Presidente Resca, molti economisti accademici, a partire dal professor Piga, hanno criticato il premier. Lei che ne pensa?
«Mario Monti ha un’esperienza brillante di professore, conosce bene l’economia. Ma, come diceva mia nonna, l’esperienza vale più della scienza: chiedere soldi a un sistema che è già in difficoltà toglie ossigeno all’economia».
Che cosa sarebbe necessario?
«Manca un disegno di sviluppo. Se il Pil va verso un -0,5% l’anno prossimo, bisogna adoperarsi per farlo crescere. Non bisogna mortificare il sistema delle imprese, ma togliere il potere alle lobby delle corporazioni a partire da farmacisti, tassisti, notai. Hanno un costo enorme che tutti noi paghiamo».
E poi?
«Bisogna mettere in efficienza la macchina statale, una burocrazia antiquata è un elemento negativo per la ripresa perché disincentiva le aziende, sia italiane che estere, a fare business».
E il governo Monti ha la forza per fare tutto ciò?
«Sì, perché i partiti hanno l’alibi dell’esecutivo tecnico per l’impopolarità di alcune scelte. Ma se i singoli componenti dell’esecutivo iniziassero a pensare alla prosecuzione della loro carriera politica, allora ricadremmo in un circolo vizioso. Infatti la popolarità del governo è diminuita».
Insomma, serve la «fase 2».
«Fase 1 e fase 2 dovevano stare insieme».
Manca un sogno o manca un piano di ristrutturazione con annessi tagli del personale?
«Sono specializzato nel risanamento di imprese in difficoltà e posso affermare che aumentare i ricavi è più decisivo che tagliare i costi.

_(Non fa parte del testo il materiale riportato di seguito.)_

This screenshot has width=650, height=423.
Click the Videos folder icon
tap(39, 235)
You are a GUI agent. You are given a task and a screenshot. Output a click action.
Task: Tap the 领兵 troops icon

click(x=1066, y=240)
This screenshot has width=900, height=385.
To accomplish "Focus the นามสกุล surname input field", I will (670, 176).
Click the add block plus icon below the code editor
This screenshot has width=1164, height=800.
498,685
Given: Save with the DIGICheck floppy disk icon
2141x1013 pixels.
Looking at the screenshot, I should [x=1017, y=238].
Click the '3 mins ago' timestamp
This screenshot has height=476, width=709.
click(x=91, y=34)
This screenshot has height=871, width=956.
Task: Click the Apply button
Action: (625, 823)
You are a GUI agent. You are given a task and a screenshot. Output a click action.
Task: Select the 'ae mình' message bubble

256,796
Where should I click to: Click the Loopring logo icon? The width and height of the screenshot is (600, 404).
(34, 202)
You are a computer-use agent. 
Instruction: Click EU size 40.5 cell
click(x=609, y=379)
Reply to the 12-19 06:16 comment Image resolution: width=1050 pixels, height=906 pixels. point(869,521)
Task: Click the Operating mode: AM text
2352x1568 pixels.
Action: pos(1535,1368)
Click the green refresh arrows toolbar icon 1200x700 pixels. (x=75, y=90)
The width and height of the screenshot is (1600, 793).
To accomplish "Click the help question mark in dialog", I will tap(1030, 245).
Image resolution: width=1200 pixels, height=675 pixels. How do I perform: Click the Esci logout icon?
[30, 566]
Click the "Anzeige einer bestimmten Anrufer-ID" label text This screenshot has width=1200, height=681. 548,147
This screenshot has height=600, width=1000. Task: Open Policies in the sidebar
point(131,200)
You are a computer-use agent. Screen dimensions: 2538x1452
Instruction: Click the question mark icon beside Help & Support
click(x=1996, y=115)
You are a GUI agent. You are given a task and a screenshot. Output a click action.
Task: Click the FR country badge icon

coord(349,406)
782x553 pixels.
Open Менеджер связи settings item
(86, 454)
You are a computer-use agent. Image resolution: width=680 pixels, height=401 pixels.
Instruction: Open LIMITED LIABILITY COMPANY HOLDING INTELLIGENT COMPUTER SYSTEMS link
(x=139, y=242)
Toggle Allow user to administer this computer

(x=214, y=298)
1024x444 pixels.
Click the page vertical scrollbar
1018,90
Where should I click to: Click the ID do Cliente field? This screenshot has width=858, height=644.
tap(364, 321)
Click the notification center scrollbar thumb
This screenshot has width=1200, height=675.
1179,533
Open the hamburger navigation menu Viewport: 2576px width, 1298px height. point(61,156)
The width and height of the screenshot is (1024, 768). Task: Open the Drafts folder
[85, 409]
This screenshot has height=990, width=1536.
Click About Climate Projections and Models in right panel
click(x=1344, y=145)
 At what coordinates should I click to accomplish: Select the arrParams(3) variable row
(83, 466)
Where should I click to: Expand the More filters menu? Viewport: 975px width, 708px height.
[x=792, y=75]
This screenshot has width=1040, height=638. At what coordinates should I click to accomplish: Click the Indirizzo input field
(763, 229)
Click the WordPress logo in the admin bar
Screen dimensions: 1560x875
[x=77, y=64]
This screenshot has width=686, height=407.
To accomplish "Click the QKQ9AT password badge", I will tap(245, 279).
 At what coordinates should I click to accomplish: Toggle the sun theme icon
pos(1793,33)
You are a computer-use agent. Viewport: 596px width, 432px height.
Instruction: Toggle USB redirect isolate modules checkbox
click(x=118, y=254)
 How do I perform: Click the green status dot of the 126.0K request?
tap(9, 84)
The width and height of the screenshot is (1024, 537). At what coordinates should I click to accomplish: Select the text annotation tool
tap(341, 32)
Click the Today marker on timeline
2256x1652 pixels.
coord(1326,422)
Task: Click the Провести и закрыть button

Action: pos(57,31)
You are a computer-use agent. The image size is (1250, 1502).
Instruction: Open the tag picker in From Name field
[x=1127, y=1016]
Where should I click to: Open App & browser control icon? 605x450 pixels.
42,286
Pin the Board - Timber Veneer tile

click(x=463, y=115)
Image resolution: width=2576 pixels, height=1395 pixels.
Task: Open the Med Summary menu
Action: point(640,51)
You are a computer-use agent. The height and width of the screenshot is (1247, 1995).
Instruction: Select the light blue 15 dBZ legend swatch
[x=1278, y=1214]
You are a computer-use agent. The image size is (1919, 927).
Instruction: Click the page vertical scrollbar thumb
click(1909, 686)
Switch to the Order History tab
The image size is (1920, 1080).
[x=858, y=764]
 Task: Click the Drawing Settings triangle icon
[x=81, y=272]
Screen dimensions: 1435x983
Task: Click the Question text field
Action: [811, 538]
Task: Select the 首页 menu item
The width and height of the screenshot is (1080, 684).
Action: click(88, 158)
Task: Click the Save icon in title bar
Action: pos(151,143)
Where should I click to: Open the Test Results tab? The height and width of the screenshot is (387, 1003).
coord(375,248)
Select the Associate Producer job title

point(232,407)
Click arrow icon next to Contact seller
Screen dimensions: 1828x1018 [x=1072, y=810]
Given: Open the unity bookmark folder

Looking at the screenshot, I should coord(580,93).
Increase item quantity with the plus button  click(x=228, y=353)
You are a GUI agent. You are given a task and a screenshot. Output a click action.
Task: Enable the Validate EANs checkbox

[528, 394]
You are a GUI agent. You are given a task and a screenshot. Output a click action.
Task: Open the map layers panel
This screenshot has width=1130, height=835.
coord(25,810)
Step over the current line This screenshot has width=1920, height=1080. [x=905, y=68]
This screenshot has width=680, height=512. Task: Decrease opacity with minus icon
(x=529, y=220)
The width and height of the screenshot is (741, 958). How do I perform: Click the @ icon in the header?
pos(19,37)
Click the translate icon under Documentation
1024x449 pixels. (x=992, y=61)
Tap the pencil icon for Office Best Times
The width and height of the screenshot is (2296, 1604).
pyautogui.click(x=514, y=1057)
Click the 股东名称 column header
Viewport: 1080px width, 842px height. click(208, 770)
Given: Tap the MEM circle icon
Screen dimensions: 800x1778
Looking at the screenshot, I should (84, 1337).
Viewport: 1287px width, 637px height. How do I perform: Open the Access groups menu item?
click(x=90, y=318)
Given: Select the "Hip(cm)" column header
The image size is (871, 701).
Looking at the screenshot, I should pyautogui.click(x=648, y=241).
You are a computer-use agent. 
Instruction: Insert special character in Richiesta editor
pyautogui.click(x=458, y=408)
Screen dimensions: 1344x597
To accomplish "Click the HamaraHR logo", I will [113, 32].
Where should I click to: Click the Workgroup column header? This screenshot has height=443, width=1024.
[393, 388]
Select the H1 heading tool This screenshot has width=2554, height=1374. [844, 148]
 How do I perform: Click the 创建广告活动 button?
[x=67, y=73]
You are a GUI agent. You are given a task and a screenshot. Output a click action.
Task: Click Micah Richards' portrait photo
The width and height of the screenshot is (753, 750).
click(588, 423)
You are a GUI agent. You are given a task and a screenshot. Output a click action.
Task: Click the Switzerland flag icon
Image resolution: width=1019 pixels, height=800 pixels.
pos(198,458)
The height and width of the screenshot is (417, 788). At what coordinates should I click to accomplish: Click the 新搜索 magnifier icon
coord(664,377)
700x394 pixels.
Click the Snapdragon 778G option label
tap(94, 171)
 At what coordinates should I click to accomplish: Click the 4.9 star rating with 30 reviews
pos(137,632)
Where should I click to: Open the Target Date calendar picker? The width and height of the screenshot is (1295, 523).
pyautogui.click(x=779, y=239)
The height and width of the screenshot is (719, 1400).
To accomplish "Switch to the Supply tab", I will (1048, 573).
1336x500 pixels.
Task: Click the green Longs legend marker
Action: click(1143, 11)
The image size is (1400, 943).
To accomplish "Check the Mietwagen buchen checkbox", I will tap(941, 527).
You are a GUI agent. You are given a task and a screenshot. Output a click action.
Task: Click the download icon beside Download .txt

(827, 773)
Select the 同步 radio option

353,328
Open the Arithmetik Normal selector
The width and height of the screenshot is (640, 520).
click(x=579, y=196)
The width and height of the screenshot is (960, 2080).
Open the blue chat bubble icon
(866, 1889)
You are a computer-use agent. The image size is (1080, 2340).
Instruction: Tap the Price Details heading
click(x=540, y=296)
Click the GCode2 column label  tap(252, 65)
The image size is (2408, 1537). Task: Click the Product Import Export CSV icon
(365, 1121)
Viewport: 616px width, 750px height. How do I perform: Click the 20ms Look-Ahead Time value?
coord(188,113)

Da commissario Cirio la prima preoccupazione è stata riportare i pelati sui banconi dei supermarket, mentre da direttore generale dei musei ai Beni Culturali posso affermare che i visitatori sono cresciuti del 16%, nel 2010, e del 9,8%, quest’anno, senza licenziare un dipendente. Manca un sogno, ovviamente realizzabile».
Confimprese aveva lanciato l’allarme consumi già prima di Natale.
«Il punto è proprio questo: i consumi sono calati perché la gente è spaventata, teme un ulteriore peggioramento e non spende. Ecco perché servono le liberalizzazioni, a partire da quelle degli orari dei negozi, farebbero emergere una nuova categoria di giovani imprenditori».
La cessione dei beni pubblici
«Siamo un Paese indebitato nel quale purtroppo i creditori comandano. Vendiamo pure i beni di famiglia, ma ricordiamoci che ci sono troppe aziende pubbliche gestite male».